Viridian Therapeutics, Inc. released positive long-term (52-week) clinical findings from its phase 3 THRIVE clinical trial evaluating veligrotug (veli), its lead product candidate, for the treatment of thyroid eye disease (TED).
First, let’s talk about this asset.
Veli (originally referred to as VRDN-001) is an investigational differentiated candidate included in Viridian’s portfolio of anti-insulin-like factor-1 receptor (IGF-1R) monoclonal antibodies.
- What they do: Block cell surface receptor activity and target antibody and protein engineering for specific diseases and autoimmune disorders (including TED).
Why focus on IGF-1R?
This is overexpressed in TED; thus, blocking IGF-1R signaling results in reduced disease activity, proptosis, and diplopia in the disease.
Also to keep in mind: An IGF-IR is known as a "clinically and commercially validated target” for TED, with additional involvement in:
- Development
- Metabolism
- Immune regulation
So what’s the potential for veli?
As with the company’s other IGF-IR monoclonal antibody under clinical investigation (dubbed VRDN-003), veli could potentially reduce tissue swelling and inflammation associated with TED.
- Its delivery method: Intravenous (IV) injection.
- And dosing schedule: Five, 30-minute infusions (3 weeks apart)
Didn’t the FDA just grant it a major designation?
It did! In fact, earlier this month veli received FDA Breakthrough Therapy designation for its TED indication, supporting its expedited clinical development.
What it was based on: Veli’s clinical performance, based on its:
- Consistent and robust improvement and resolution of diplopia in chronic TED
- Rapid onset of proptosis response
Why this is important: Such a designation gives Viridian a major advantage for the therapeutic’s clinical pathway to regulatory approval, as it now has the potential to be eligible for Priority Review.
Let’s stick with this clinical data … how has veli performed so far?
Veli was previously evaluated in a proof-of-concept phase 1/2 study for its potential to deliver rapid improvements in symptoms among chronic TED patients (including proptosis).
That data: As we reported in 2023, the asset was generally well-tolerated and also demonstrated a favorable safety and tolerability profile similar to prior 6-week data. See the full rundown.

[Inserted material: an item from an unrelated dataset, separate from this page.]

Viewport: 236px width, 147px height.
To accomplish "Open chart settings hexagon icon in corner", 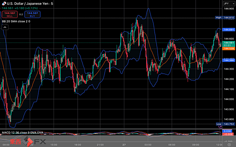I will click(229, 145).
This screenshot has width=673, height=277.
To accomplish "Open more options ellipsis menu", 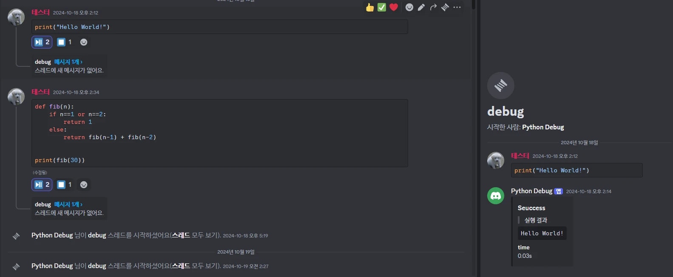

And its current evaluations?
Two global phase 3 trials are ongoing:
- THRIVE (NCT05176639)
- Positive topline (15-week) data reported in September 2024
- THRIVE 2 (NCT06021054)
- Positive data reported in December 2024.
To note: Veli was generally well-tolerated and met all of its primary and secondary endpoints in both trials.
Now for a refresh of the THRIVE trial’s setup.
Its purpose: To determine the safety and efficacy of veli in patients with active TED.
- The participants: 113 patients (ages 18+) enrolled at 52 sites. See here for participant criteria.
- The setup: Patients randomized to receive either five infusions every 3 weeks of:
- Veli 10 mg/kg (n = 75)
- Placebo (n = 38)
- The outcome measures:
- Primary:
- Participants with treatment-emergent AEs (TEAEs; up to 52 weeks)
- Proptosis responder rate, based on patients with a ≥ 2 mm reduction from baseline (at Week 15)
- See here for secondary outcome measures
- Primary:
Now, what did the 52-week data show?
The focus: Proptosis responder rate.
Specifically: Nearly three-fourths (70%) of veli-treated patients who were proptosis responders at Week 15—and continued follow-up to the end of the study—maintained their proptosis response.
- To note: The 15-week data found 70% of veli-treated patients were proptosis responders.
And what exactly did this entail?
These patients were part of the 70% of responders at Week 15 who still had a 2-mm reduction in proptosis when compared to baseline at Week 52.
- Notably: This was achieved without worsening in the fellow eye (≥2 mm increase).
To compare: See here for the 15-week data (in which just 5% of placebo-treated patients were proptosis responders, with a mean reduction of 0.5 mm [2.4 mm placebo-adjusted; p < 0.0001]).
Got it. Were there any changes in veli’s safety profile?
In the follow-up period—no.
As for adverse events (AEs): The majority reported at the Week 15 point were resolved by Week 52.
- These AEs were mild and resulted in a low rate of discontinuation (4%) among veli-treated patients.
Sounds promising … so let’s get down to the basics: What makes it unique?
As Viridian President and CEO Steve Mahoney noted, veli is the “only therapy that has demonstrated statistically significant and clinically meaningful improvement and resolution of diplopia in both active and chronic TED.”
- And as for its efficacy: "Veli also showed a rapid onset of treatment effect, including an improvement in proptosis response in as few as 3 weeks after just one infusion,” he added.
In other words: Veli could become a potentially groundbreaking treatment option for TED patients.
Nice! So what’s next?
Mahoney stated the company plans to submit a Biologics License Application (BLA) for veli’s TED indication by the second half (H2) of 2025.
The potential plan: A commercial launch to the U.S. market in 2026.